Several years ago, sound recordist Lang Elliott asked me to draw a pothole scene for the liner notes of his CD, Prairie Spring. As he read out the list of birds and habitat types he wanted me to include in a single drawing for the folding liner, I stopped him. "Would it really be possible to see all these species together? Dont you think this is overkill?" He laughed. "Not at all. If anything, we dont have enough birds in there." I had to take his word for it, and dutifully executed a crowded, busy marsh, popping with ducks, shorebirds, and songbirds, sharp-tailed grouse lekking in the distance. Now I know what Lang was describing, for Ive experienced it.

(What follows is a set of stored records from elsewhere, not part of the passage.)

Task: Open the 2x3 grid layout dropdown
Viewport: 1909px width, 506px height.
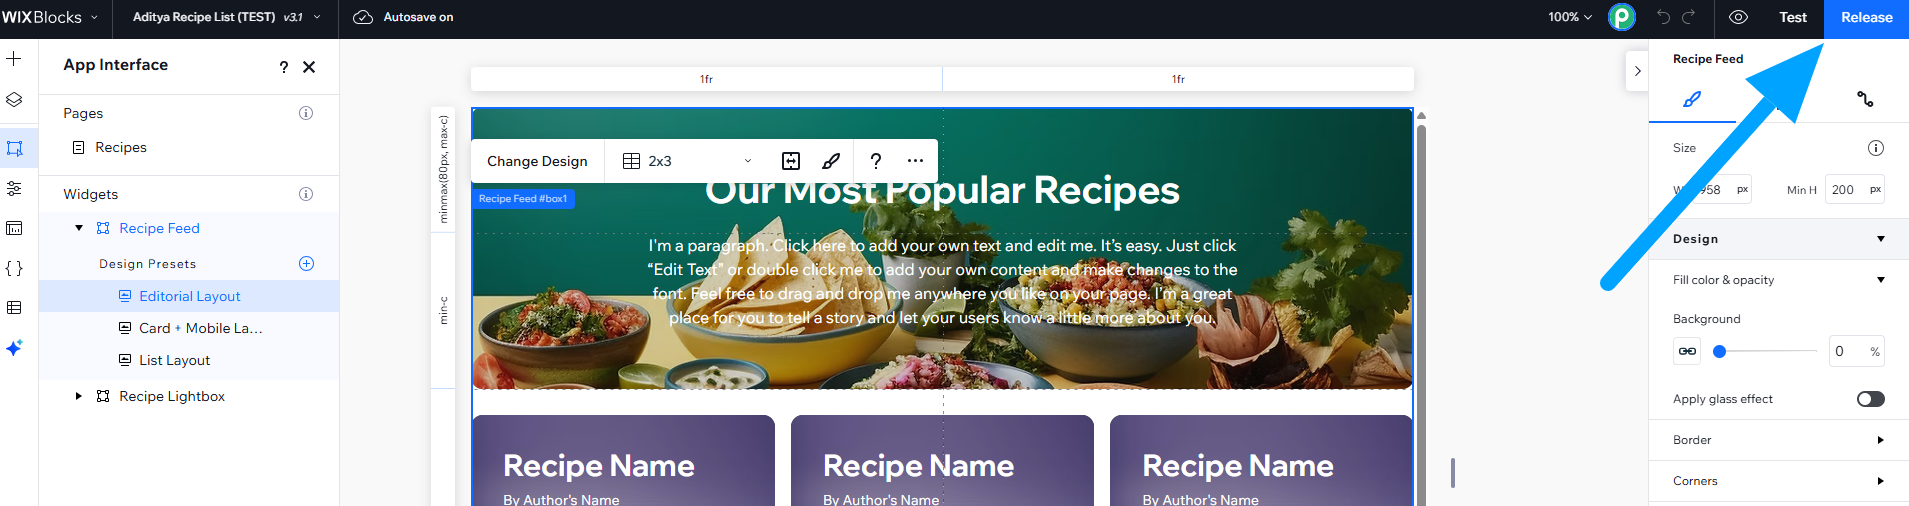Action: click(686, 161)

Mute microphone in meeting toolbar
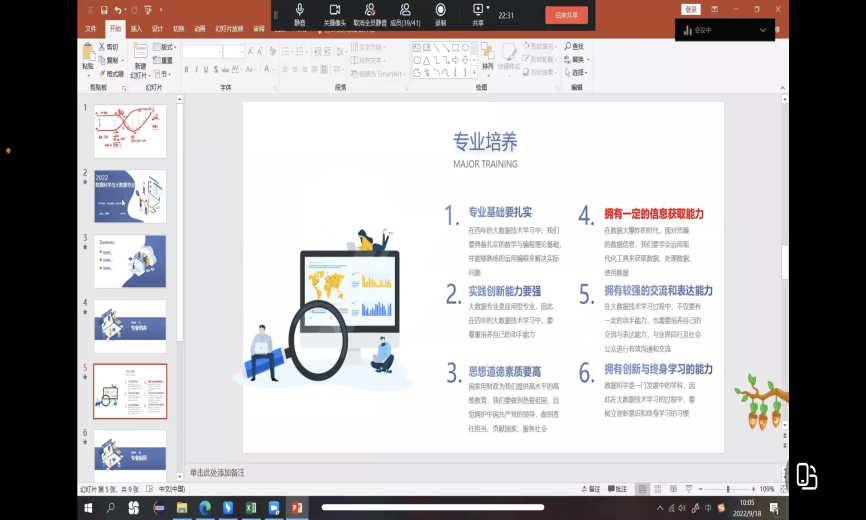[x=299, y=13]
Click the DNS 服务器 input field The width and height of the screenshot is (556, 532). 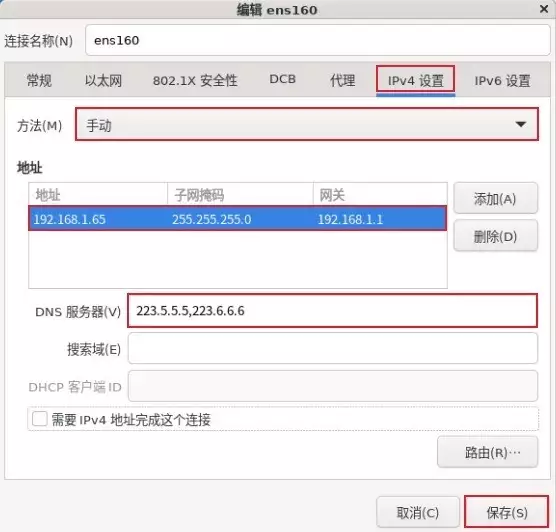coord(332,311)
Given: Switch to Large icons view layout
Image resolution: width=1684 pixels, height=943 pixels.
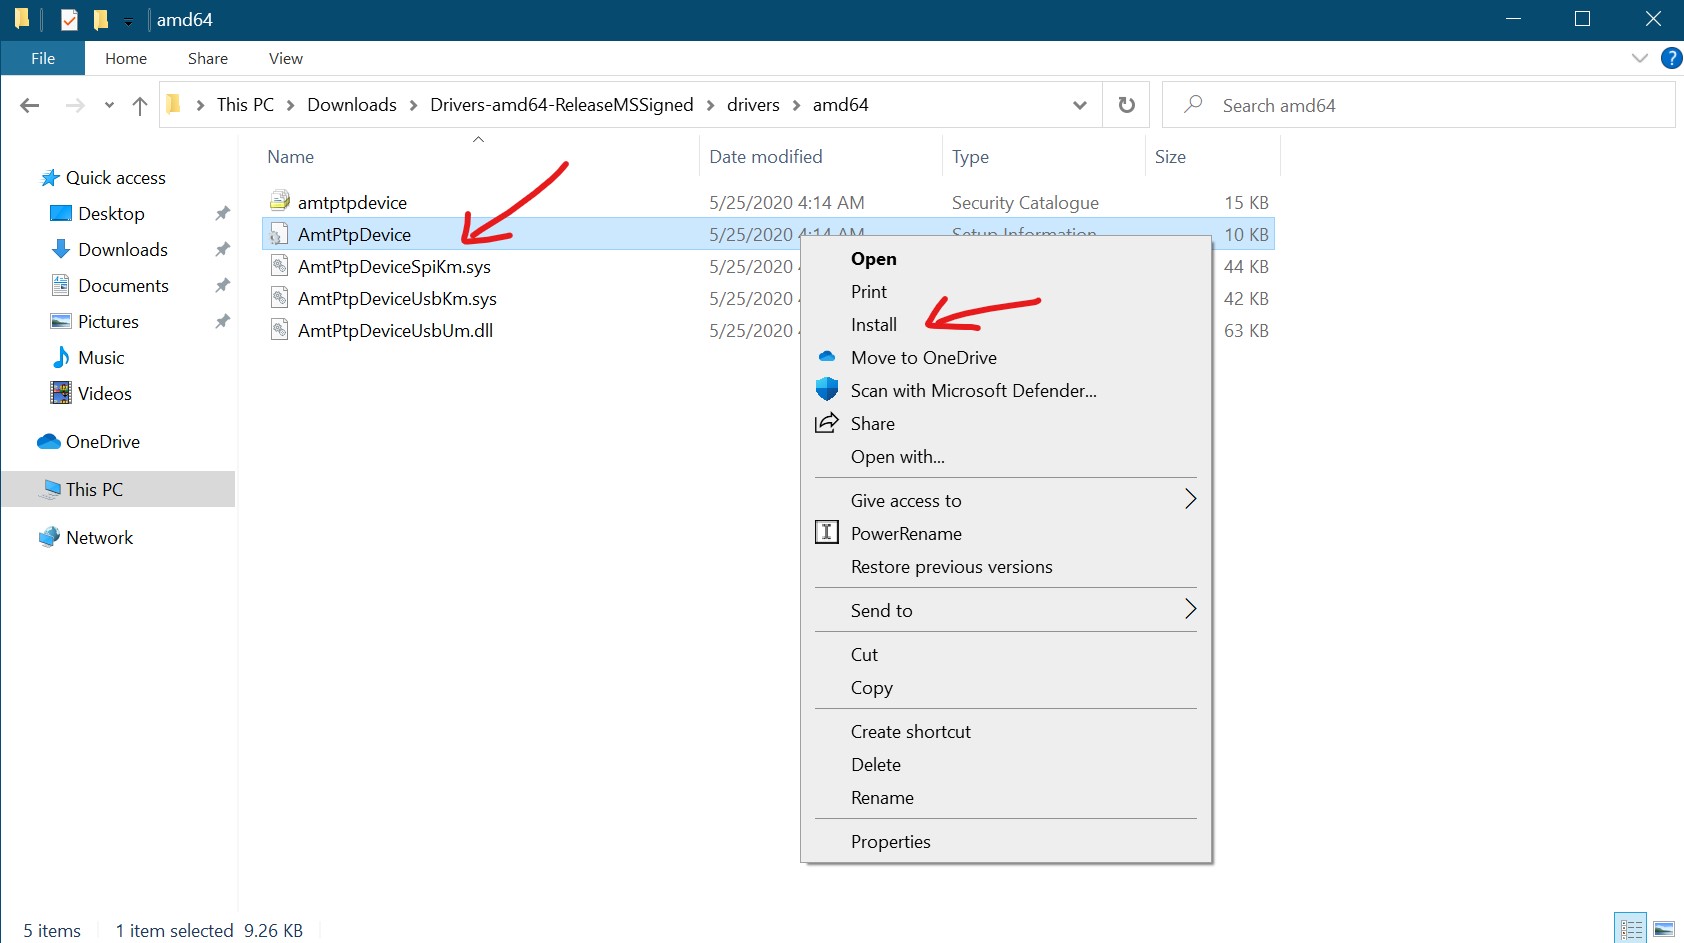Looking at the screenshot, I should pyautogui.click(x=1664, y=929).
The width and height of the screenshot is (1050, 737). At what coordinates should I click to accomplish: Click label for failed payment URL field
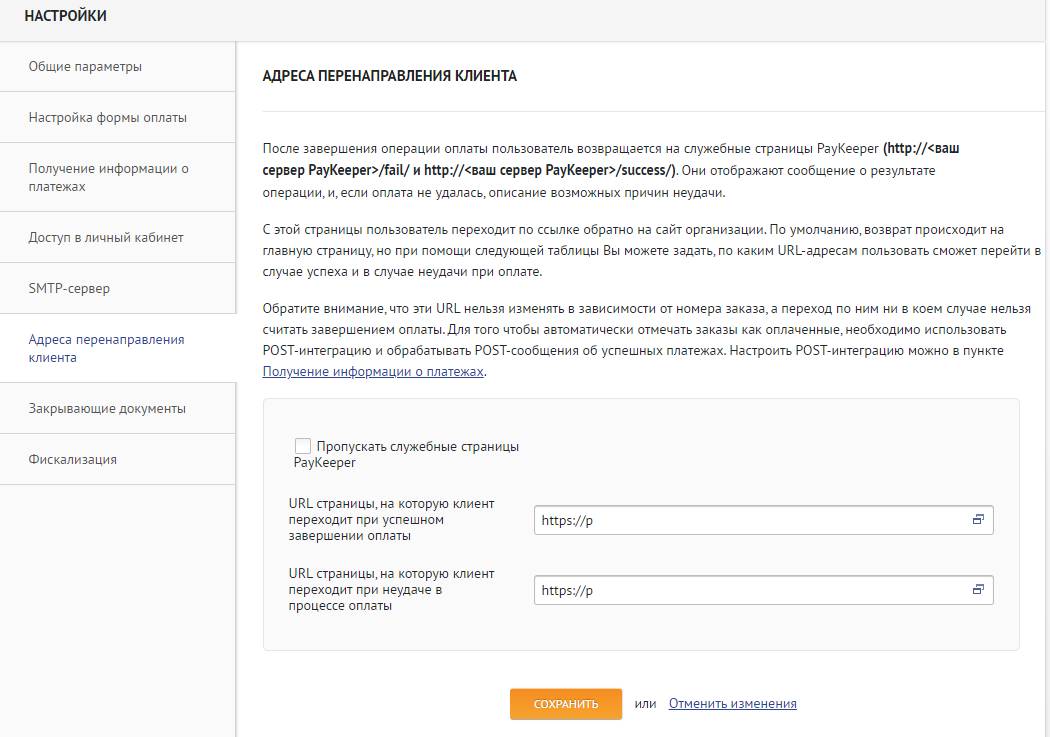point(391,590)

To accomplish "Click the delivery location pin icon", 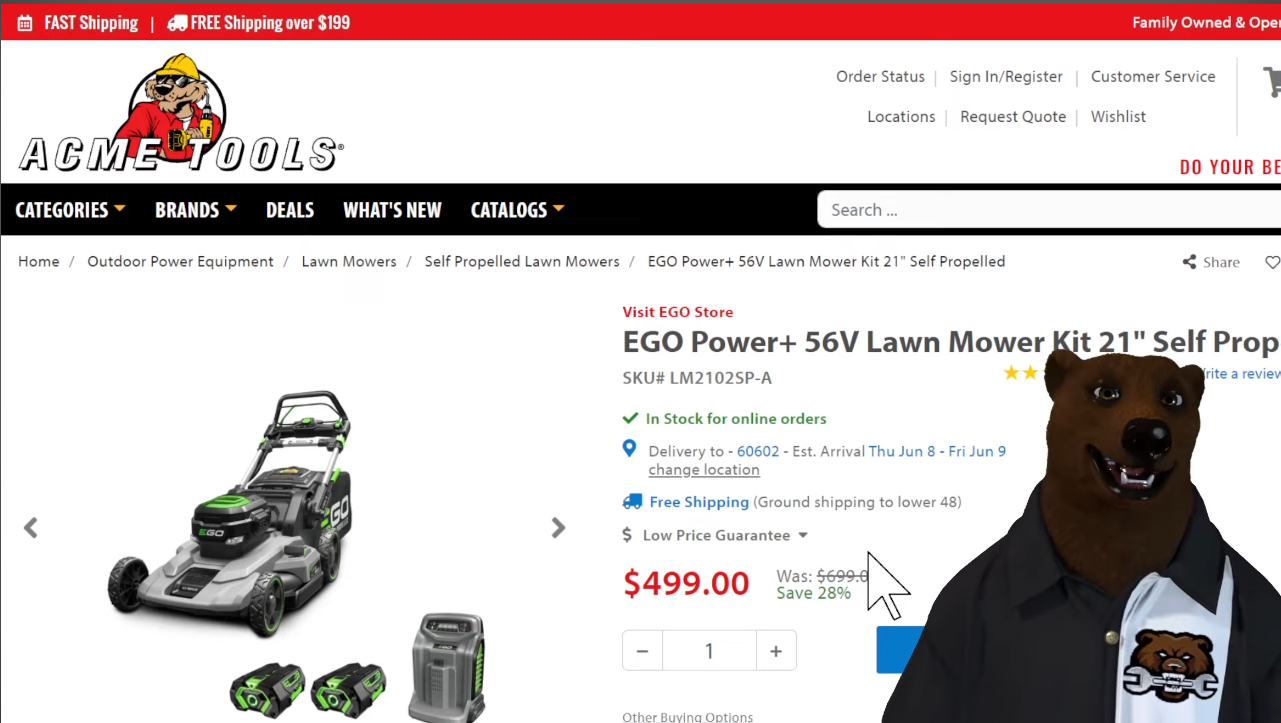I will [629, 449].
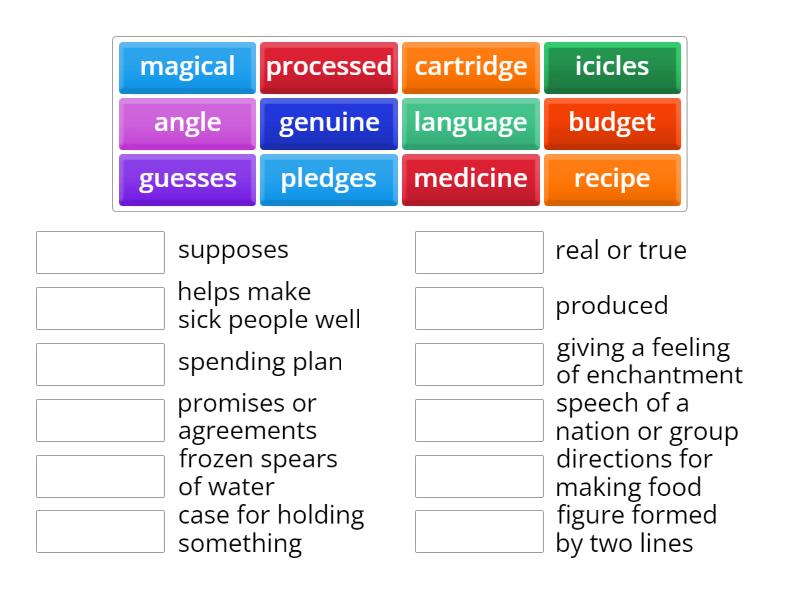Select the blue 'genuine' tile
800x600 pixels.
tap(329, 123)
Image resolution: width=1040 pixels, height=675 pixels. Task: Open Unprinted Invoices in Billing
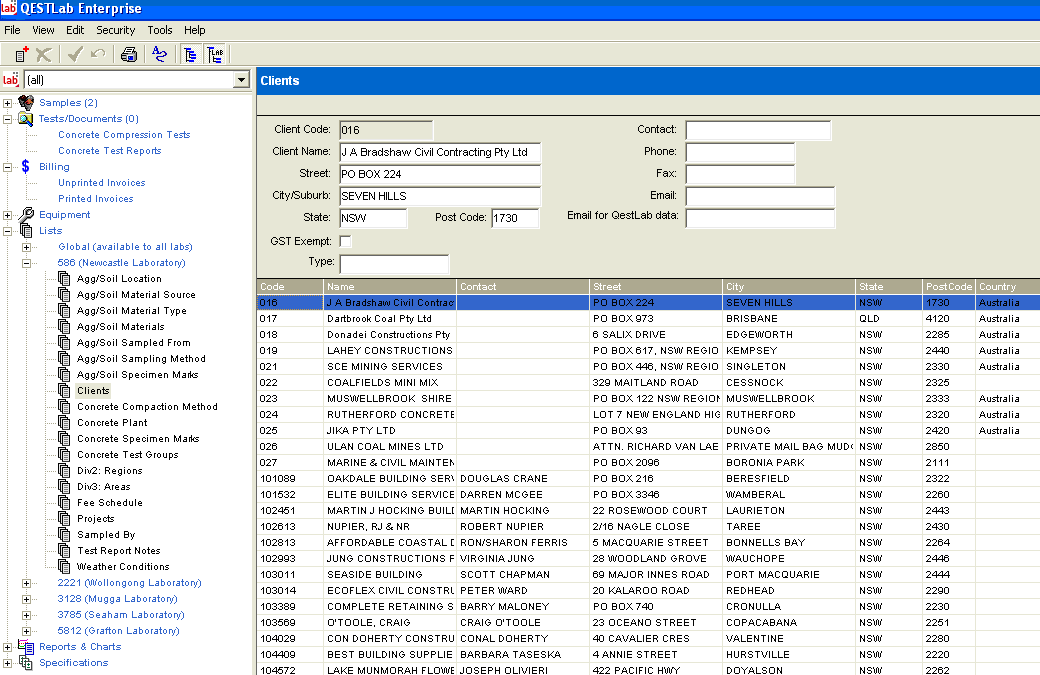tap(101, 183)
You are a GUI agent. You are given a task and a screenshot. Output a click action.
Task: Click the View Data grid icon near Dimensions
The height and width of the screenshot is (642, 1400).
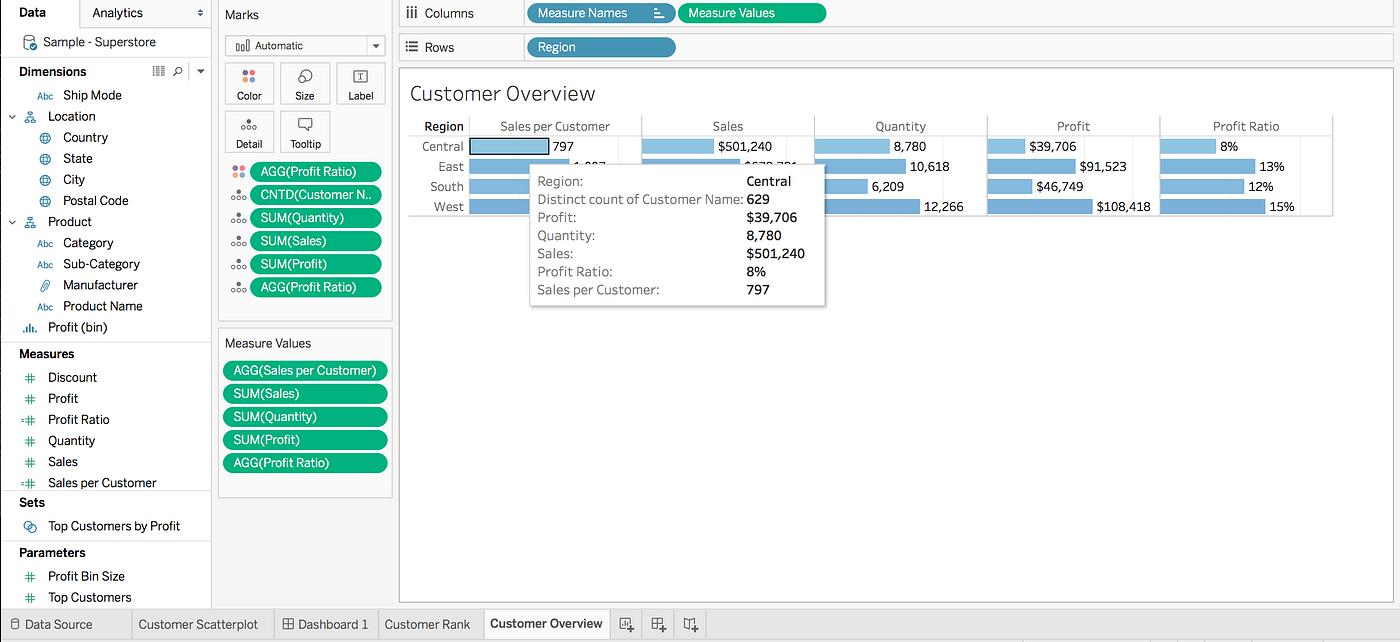click(x=158, y=71)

There are only three places weve birded in North America where, half seriously, weve started looking at real estate: southeast Arizona, New Mexico, and central North Dakota. There is a birding heaven, and weve been there, and come back to tell about it. Central North Dakota is not the first, or even the hundredth, place that springs to mind when people plan vacations. Its not Cancun, or the Vineyard, or Orlando. Its not flashy or trendy, or even remotely geared to the urbane sophisticate. What it offers is breathtaking beauty, serenity and a wide-open remoteness that frees the soul. In late spring, its absolutely alive with breeding birds and animals. They know where to go to be left alone. North Dakota is not on the way to anywhere. Its as much a state of mind as a state, and youve got to want to go there, seek it out and settle into it, like a meditation. Ommmmm. Keep the coffee on, and save a piece of coconut cream pie for me. Im coming back.